/ 28 May 2010

Crazy about the city

I like Johannesburg, its energy and possibilities. It has a bit of everything about South Africa in it, of Southern Africa. You can plug into any Johannesburg that you are interested in — if you like to hang out in Hyde Park, Melville or Yeoville, you can do it. There’s enough madness for the different kinds of crazies we are in Jo’burg.

Small cities tend to have character and you have to be one of those people or you’ll feel liminal. I don’t think I could live in Cape Town — it’s the opposite of everything that is wonderful about Johannesburg. When I am in Cape Town I don’t feel like I am at home unless I am in a township or a certain part of town. When you are in Cape Town, you get crap service at restaurants and you occupy one of two black tables. I don’t have time for that. But I have family there. My sister is in Cape Town, my partner’s family lives there [her partner is art historian and artist Thembinkosi Goniwe]. So I understand that there are people for whom Cape Town works differently.

The CD I am currently listening to is quite old, The One Love Movement on Bantu Biko Street (2006) by Simphiwe Dana. I love how she combines politics and beautiful singing.

At home we eat a lot of curries and seafood because my partner doesn’t eat red meat. He didn’t used to eat meat at all, but now he eats white meat, so we cook a lot of chicken and fish. My favourite restaurant is Lucky Bean on 7th Avenue, Melville; I love their risottos and ostrich burgers. I love ostrich meat. I like the fact that it confuses me — even though it looks like red meat, it’s from a bird.

If a friend from overseas came visiting and wanted to be shown around, I would take her to Melville and to Newtown. I like Newtown because it’s a cultural precinct and you can lose yourself in interesting artistic things. You can do the venues without driving (I am not that crazy about driving).

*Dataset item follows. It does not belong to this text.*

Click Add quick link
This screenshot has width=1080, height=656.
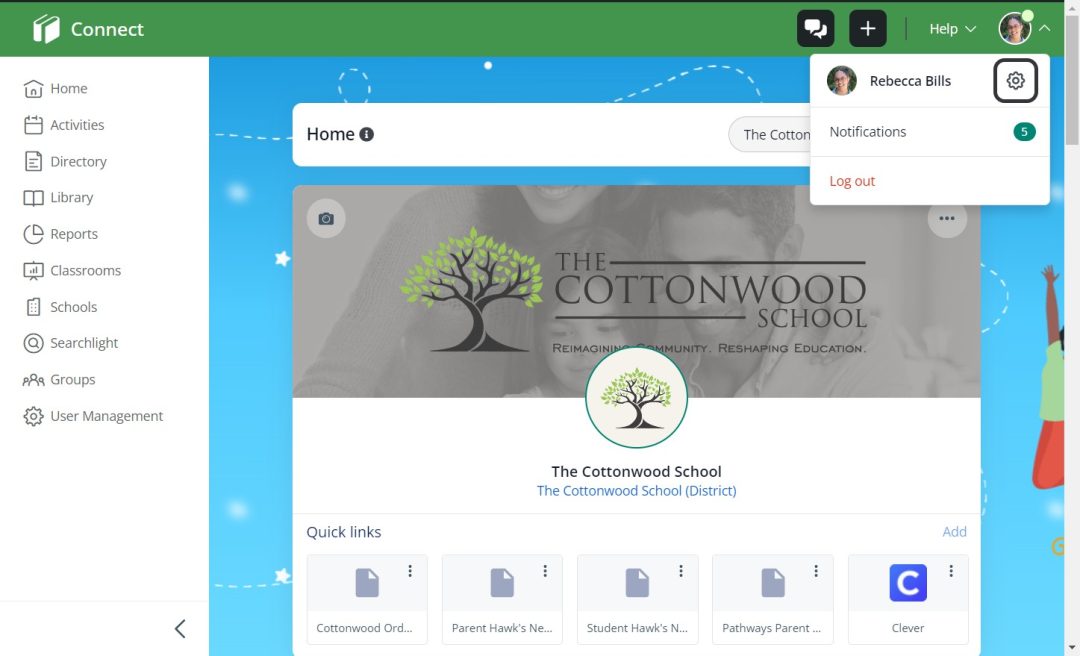point(954,532)
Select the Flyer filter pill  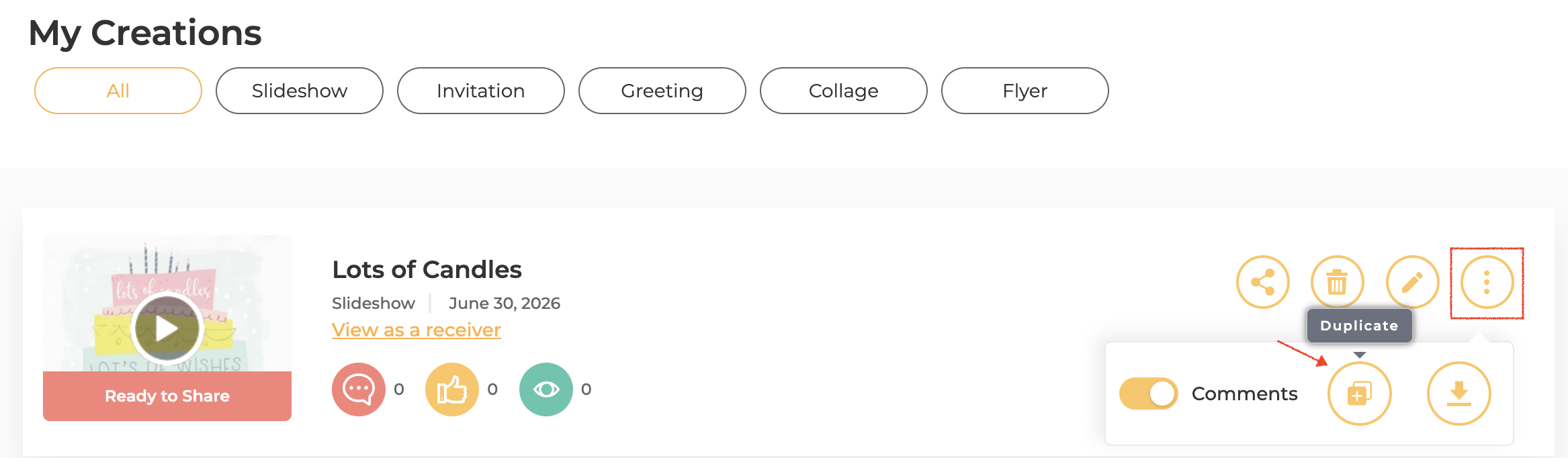(1025, 91)
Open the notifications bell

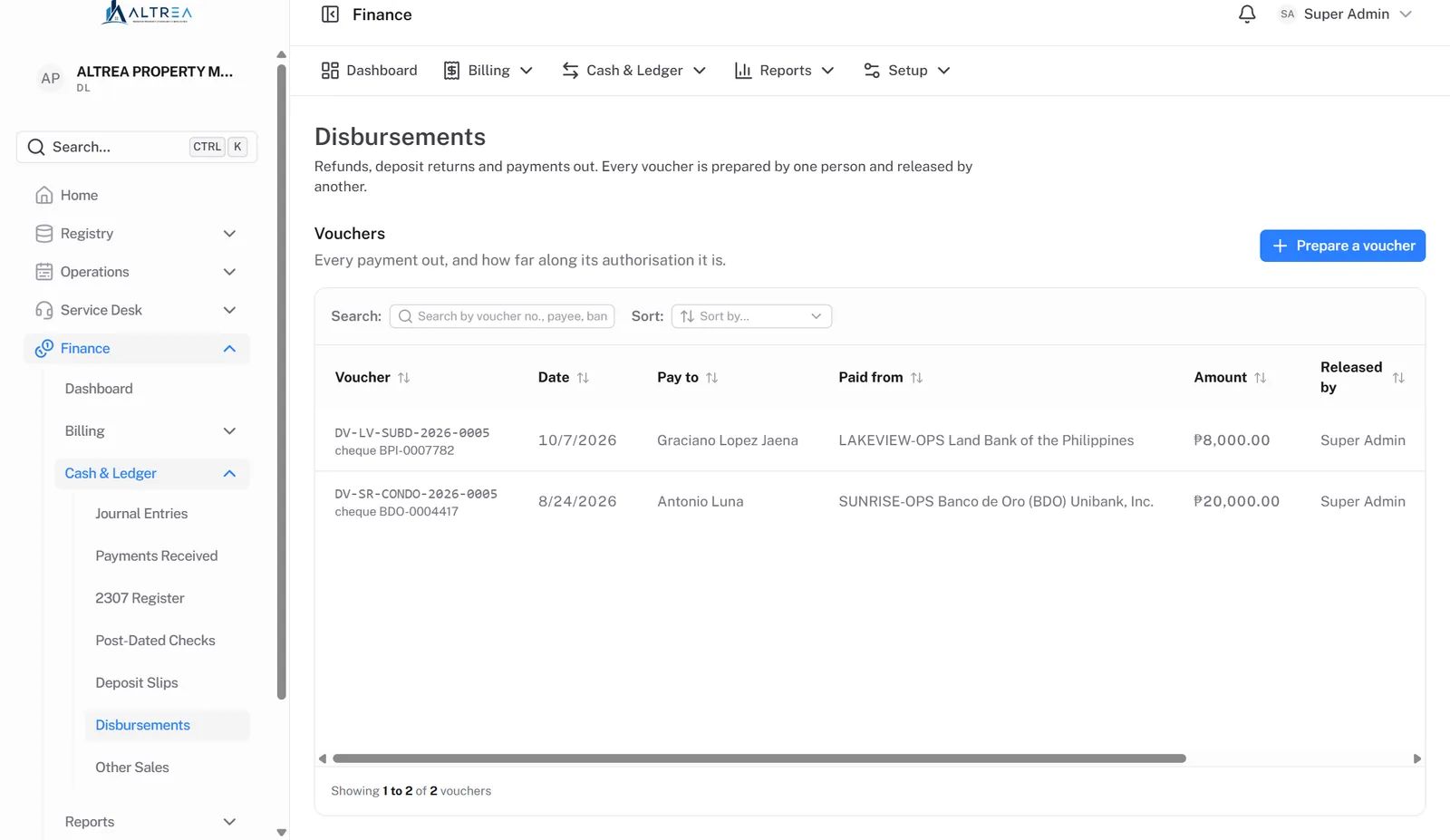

For shopping, I would take visitors to Rosebank. And I would take them to the Apartheid Museum and the famous Vilakazi Street.
I am about to start reading Zu-kiswa Wanner’s Men of the South and Chris van Wyk’s new memoir, Eggs to Lay, Chickens to Hatch. My favourite South African reads of the past year have moved beyond fiction to poetry, especially Phillippa Yaa de Villiers’s The Everyday Wife and Natalia Molebatsi’s Sardo Dance. But I also really enjoyed Thando Mgqolozana’s A Man Who Is Not a Man. Mandla Langa’s The Lost Colours of a Chameleon is one of my favourites of all time.

I am very ambivalent about sport. I come from a sports-mad family: my mom’s side is football mad, my dad’s side of the family loves rugby and cricket. I don’t play sport at all — I was really appalling. I go to the gym but that is hardly sport although it works for me.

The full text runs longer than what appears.